▶ [What you are asked to do]:
Output the entries underneath exactly as they are.

START Excerpted data

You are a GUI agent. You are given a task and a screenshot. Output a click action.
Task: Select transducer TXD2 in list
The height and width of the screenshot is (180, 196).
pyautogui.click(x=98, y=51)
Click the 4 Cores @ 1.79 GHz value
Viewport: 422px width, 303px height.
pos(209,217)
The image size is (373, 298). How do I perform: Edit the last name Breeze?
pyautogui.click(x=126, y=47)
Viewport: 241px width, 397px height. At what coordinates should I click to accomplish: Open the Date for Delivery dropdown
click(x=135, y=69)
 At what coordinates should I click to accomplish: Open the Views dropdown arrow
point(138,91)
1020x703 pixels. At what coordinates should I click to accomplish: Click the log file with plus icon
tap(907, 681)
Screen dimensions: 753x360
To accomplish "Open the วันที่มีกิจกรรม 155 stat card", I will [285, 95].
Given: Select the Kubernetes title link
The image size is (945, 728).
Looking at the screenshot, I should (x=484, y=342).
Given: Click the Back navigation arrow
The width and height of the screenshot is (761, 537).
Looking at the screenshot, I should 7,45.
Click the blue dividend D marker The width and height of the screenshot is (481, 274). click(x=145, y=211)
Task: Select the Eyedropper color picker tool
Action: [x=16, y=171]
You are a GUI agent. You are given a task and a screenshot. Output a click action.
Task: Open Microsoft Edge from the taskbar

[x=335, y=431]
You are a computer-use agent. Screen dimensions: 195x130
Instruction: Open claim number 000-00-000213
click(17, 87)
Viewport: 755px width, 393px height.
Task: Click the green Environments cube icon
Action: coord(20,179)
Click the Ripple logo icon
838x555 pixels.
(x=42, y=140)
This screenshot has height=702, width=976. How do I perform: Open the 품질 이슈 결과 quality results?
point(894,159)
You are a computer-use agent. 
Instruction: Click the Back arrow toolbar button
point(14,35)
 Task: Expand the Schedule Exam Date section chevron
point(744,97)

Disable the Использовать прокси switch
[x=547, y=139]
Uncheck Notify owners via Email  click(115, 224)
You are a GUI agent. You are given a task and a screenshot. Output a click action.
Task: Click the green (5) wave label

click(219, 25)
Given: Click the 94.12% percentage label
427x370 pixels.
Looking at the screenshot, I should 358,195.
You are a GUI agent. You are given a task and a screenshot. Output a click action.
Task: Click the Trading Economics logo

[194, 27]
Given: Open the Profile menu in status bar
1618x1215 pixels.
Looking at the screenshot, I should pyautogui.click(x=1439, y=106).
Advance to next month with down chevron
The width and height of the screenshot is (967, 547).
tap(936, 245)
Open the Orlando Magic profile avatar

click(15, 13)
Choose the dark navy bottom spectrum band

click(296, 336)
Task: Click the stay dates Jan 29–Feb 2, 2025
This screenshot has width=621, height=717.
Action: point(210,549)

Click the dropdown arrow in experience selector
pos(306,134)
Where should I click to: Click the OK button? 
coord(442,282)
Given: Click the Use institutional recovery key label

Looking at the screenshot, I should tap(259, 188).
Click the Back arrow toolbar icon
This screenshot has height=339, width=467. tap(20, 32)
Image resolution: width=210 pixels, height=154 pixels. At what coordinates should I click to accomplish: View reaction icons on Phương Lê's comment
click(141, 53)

END Excerpted data

▶ [Problem solution]:
You are a GUI agent. You are given a task and a screenshot. Output a click action.
Task: Select transducer TXD2 in list
The height and width of the screenshot is (180, 196).
pyautogui.click(x=98, y=51)
Click the 4 Cores @ 1.79 GHz value
Viewport: 422px width, 303px height.
pos(209,217)
The image size is (373, 298). How do I perform: Edit the last name Breeze?
pyautogui.click(x=126, y=47)
Viewport: 241px width, 397px height. At what coordinates should I click to accomplish: Open the Date for Delivery dropdown
click(x=135, y=69)
 At what coordinates should I click to accomplish: Open the Views dropdown arrow
point(138,91)
1020x703 pixels. At what coordinates should I click to accomplish: Click the log file with plus icon
tap(907, 681)
Screen dimensions: 753x360
To accomplish "Open the วันที่มีกิจกรรม 155 stat card", I will [285, 95].
Given: Select the Kubernetes title link
The image size is (945, 728).
Looking at the screenshot, I should (x=484, y=342).
Given: Click the Back navigation arrow
The width and height of the screenshot is (761, 537).
Looking at the screenshot, I should 7,45.
Click the blue dividend D marker The width and height of the screenshot is (481, 274). click(x=145, y=211)
Task: Select the Eyedropper color picker tool
Action: [x=16, y=171]
You are a GUI agent. You are given a task and a screenshot. Output a click action.
Task: Open Microsoft Edge from the taskbar

[x=335, y=431]
You are a computer-use agent. Screen dimensions: 195x130
Instruction: Open claim number 000-00-000213
click(17, 87)
Viewport: 755px width, 393px height.
Task: Click the green Environments cube icon
Action: coord(20,179)
Click the Ripple logo icon
838x555 pixels.
(x=42, y=140)
This screenshot has height=702, width=976. How do I perform: Open the 품질 이슈 결과 quality results?
point(894,159)
You are a computer-use agent. 
Instruction: Click the Back arrow toolbar button
point(14,35)
 Task: Expand the Schedule Exam Date section chevron
point(744,97)

Disable the Использовать прокси switch
[x=547, y=139]
Uncheck Notify owners via Email  click(115, 224)
You are a GUI agent. You are given a task and a screenshot. Output a click action.
Task: Click the green (5) wave label

click(219, 25)
Given: Click the 94.12% percentage label
427x370 pixels.
Looking at the screenshot, I should 358,195.
You are a GUI agent. You are given a task and a screenshot. Output a click action.
Task: Click the Trading Economics logo

[194, 27]
Given: Open the Profile menu in status bar
1618x1215 pixels.
Looking at the screenshot, I should pyautogui.click(x=1439, y=106).
Advance to next month with down chevron
The width and height of the screenshot is (967, 547).
tap(936, 245)
Open the Orlando Magic profile avatar

click(15, 13)
Choose the dark navy bottom spectrum band

click(296, 336)
Task: Click the stay dates Jan 29–Feb 2, 2025
This screenshot has width=621, height=717.
Action: point(210,549)

Click the dropdown arrow in experience selector
pos(306,134)
Where should I click to: Click the OK button? 
coord(442,282)
Given: Click the Use institutional recovery key label

Looking at the screenshot, I should tap(259, 188).
Click the Back arrow toolbar icon
This screenshot has height=339, width=467. tap(20, 32)
Image resolution: width=210 pixels, height=154 pixels. At what coordinates should I click to accomplish: View reaction icons on Phương Lê's comment
click(141, 53)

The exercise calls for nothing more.